----- Text section -----
The second phase of the research was a survey which focused on three major categories regarding sexual harassment. They include how the public viewed the issue, how the workplace was expressive of the phenomenon and the wider legal environment. These categories are well illustrated in appendix...However, the actual demarcations of the questionnaire which included the details of the interviewee, their awareness of the subject matter, episodes of such harassments if any and finally the more specific experiences of sexual harassment for those who had been victims in the previous section. The survey began by preparation of the research team in terms of what to expect and how to go about it. It was considered that there were inherent cultural and linguistic concerns that would have affected the investigation. Therefore, a briefing was done so that contextual issues could be handled appropriately. As a way of piloting, focus groups were conducted in which new learners got acquainted with interviewing techniques. It thus meant that the validity of the research findings was high. So as to eliminate the feelings of restriction and strictness at the workplace, it was agreed that respondents were not to be directly interviewed at the work venue. A total of 500 respondents were interviewed using the random sampling method and estates of as the sampling frame.
-----
[Directives]
1. For the survey text, decide whether each statement agrees with it: (a) the research team was briefed so that contextual issues could be handled appropriately, (b) respondents were interviewed directly at their workplace, (c) a total of 500 respondents were interviewed. Answer yes or no for each, and quote the deciding words.
2. Resume the survey text from the end of its last sentence.
The lines after the text have no connection to it.
----- Information provided -----
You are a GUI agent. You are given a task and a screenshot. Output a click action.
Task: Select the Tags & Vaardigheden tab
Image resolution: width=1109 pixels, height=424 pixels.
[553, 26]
-----
[Answer list]
1.
(a) Yes: "a briefing was done so that contextual issues could be handled appropriately"
(b) No: "respondents were not to be directly interviewed at the work venue"
(c) Yes: "A total of 500 respondents were interviewed"

2.
a)      Awareness of Sexual Harassment

There was a score value of five arbitrary units denoting awareness: Very aware, somehow aware, aware, not aware and no answer. To get the level of awareness, a list of five awareness-actions questions was read and answers thereof used for ranking the awareness level. These included receiving career threats, being show sexual gestures, if one stood strategically looking at the interviewee until they were uncomfortable, being physically sexually abused and specific body part being frequently stared at. It was found out that 66.4% of the respondents were very much aware of sexual harassment. The percentages for the others were 16.8%, 7%, 8.6% and 1.2% respectively. This is well illustrated in Table 1. By considering women alone in the, the 'very aware' awareness level was 71.5% while for men alone, it was 58%. Awareness of Workplace Frameworks

To gauge whether workers were aware of their company's, it was found out that only 23% were aware of existence of their companies' policy stipulations over the subject. Conversely, 66.6% said they were not aware of any policies in their company. However, 50.4% knew at least a person or a department concerned with such issues.


Those who reported having experienced some form of sexual harassment stood at 54.4% while 42.8% had not. Only 2.8% who did not answer. The research was additionally interested in sexual harassment by sex. This is illustrated in Table 2.


In such a male-dominated society, one would expect cases of male sexual harassment to be almost not there. However, the research revealed that even men are equally sexually harassed. This is probably because of the of the redefinition of the parameters for harassment including 'mere' staring of body parts in which the subject becomes very uncomfortable; which could happen even to men. Moreover, it is clearly evident that women are more sexually harassed compared to men. The numbers stood at 42% and 58.3% of men and women respectively.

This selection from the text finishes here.